Reform Sauce is based on the version of Poivrade Sauce made for game (Sauce poivrade pour gibier.)

It is served with lamb, mutton or game.

What is truly daunting about Reform Sauce is realizing that in order to make this sauce you first had to make Poivrade Sauce, and that in order to make the Poivrade Sauce, you first had to make Espagnole Sauce.
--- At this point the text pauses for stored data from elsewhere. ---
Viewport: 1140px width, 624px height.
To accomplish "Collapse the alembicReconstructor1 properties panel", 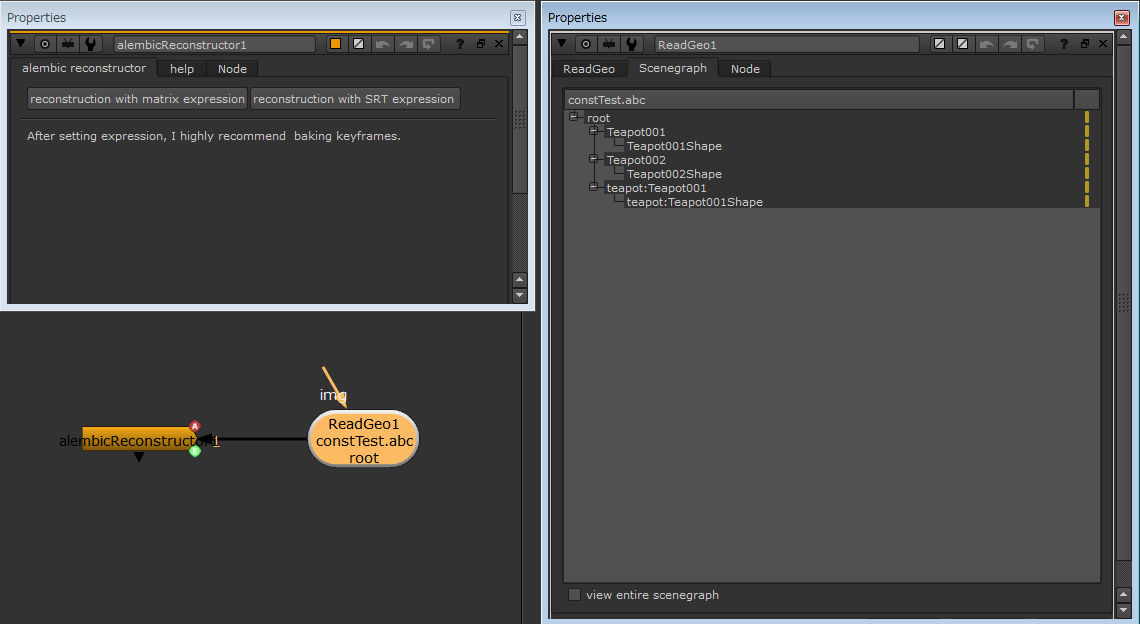I will coord(21,44).

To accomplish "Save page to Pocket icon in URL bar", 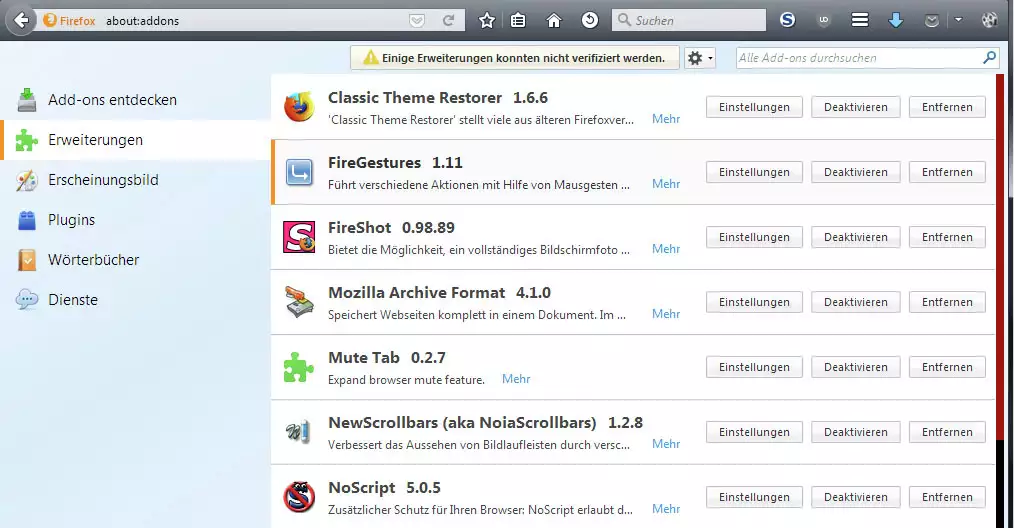I will 417,20.
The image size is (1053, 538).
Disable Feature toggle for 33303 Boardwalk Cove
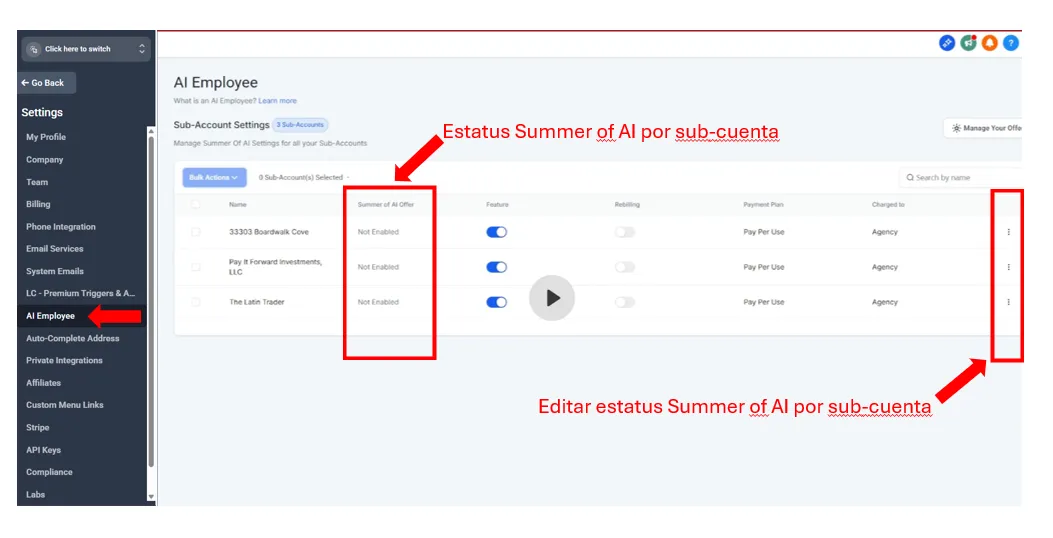coord(496,232)
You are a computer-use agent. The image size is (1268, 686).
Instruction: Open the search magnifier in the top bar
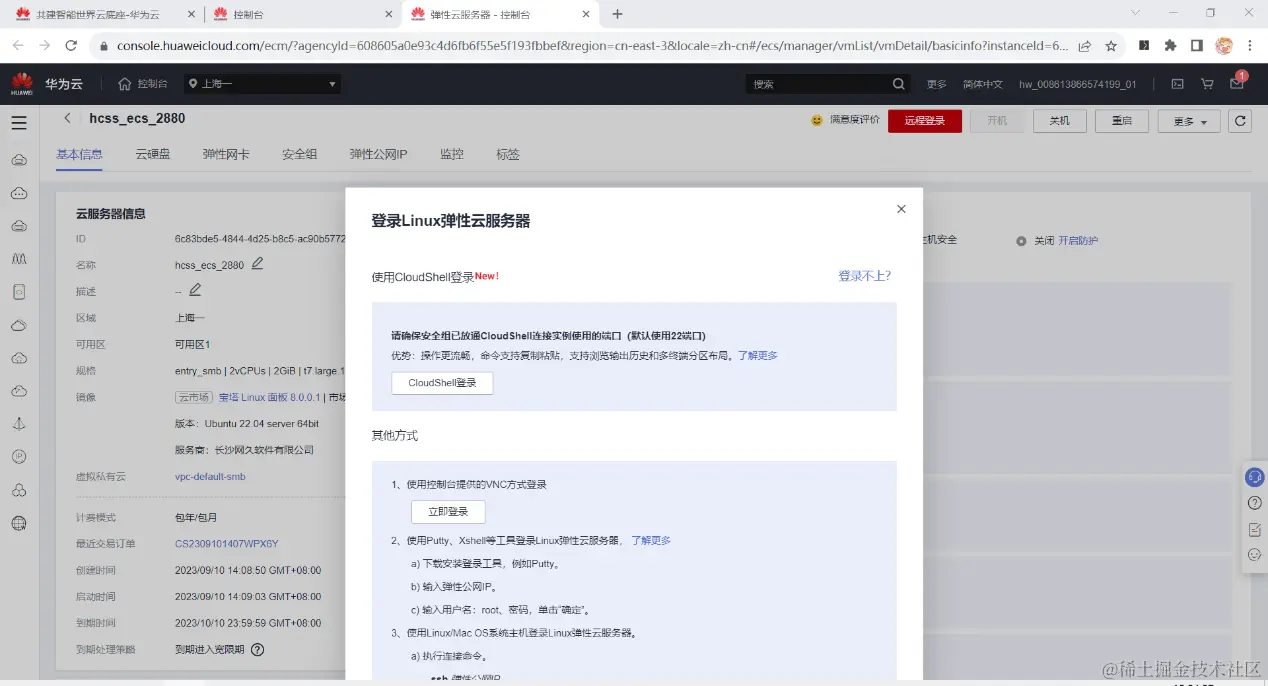point(897,84)
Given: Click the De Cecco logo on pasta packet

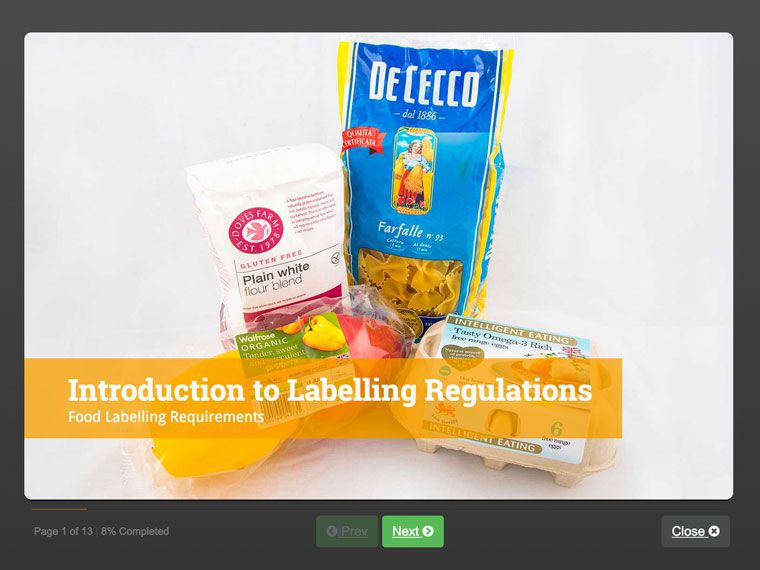Looking at the screenshot, I should tap(424, 87).
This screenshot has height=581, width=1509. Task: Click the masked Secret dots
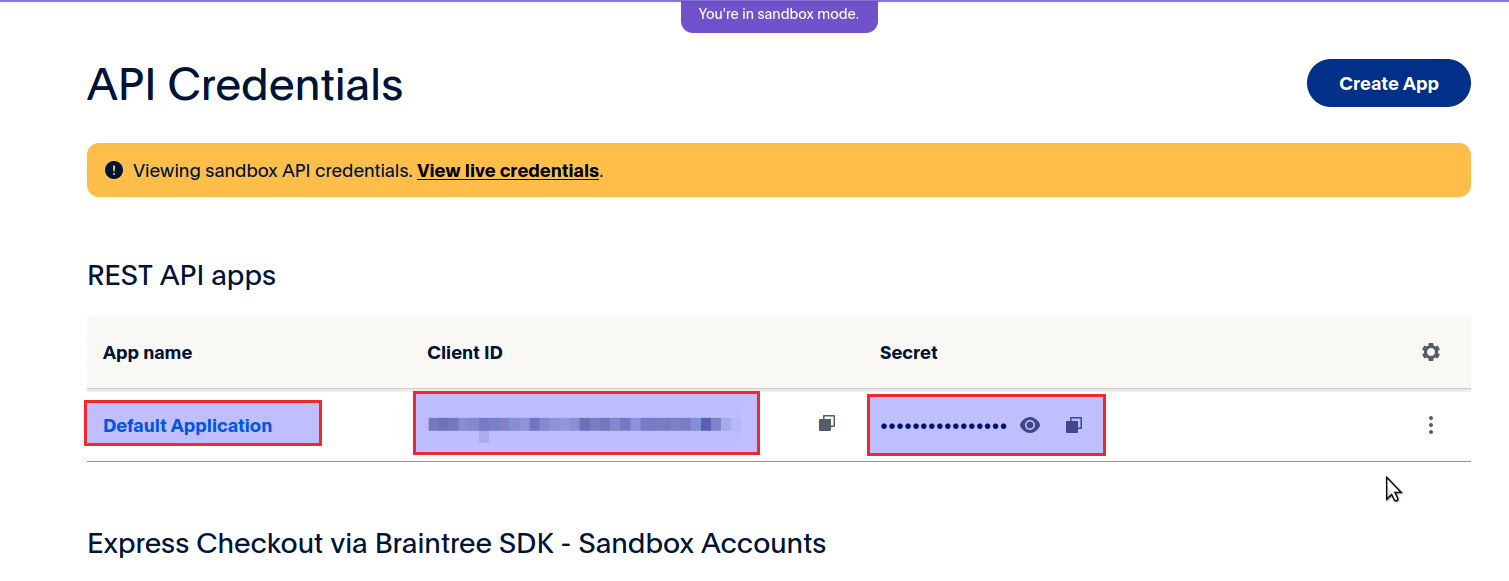(x=943, y=426)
There is a modern day version floating about whose ingredients are chicken stock, ham, butter, onion, carrot, red wine vinegar, port, cornstarch (aka cornflour in the UK), juniper berries, cloves and mace. Though this is clearly quite different from the classic one (see below), one can understand why attempts have been made to bypass having to make two other sauces before you could make this one.

Cooking Tips

1 gherkin
1 hard-boiled egg white
2 cooked mushrooms
1 oz (25g) pickled tongue
1 small cooked truffle

All the above are to be julienned (cut into thin strips), then added to 1 cup (1/2 pint / 250 ml) of Poivrade Sauce. The Poivrade Sauce should not be allowed to boil after these ingredients are added.

History Notes

Invented by Alexis Soyer sometime in the 1830s at the Reform Club, still extant today (2007) on Pall Mall in London.

Language Notes

Named after the club.

This page first published: Jun 27, 2004 · Updated: May 8, 2018.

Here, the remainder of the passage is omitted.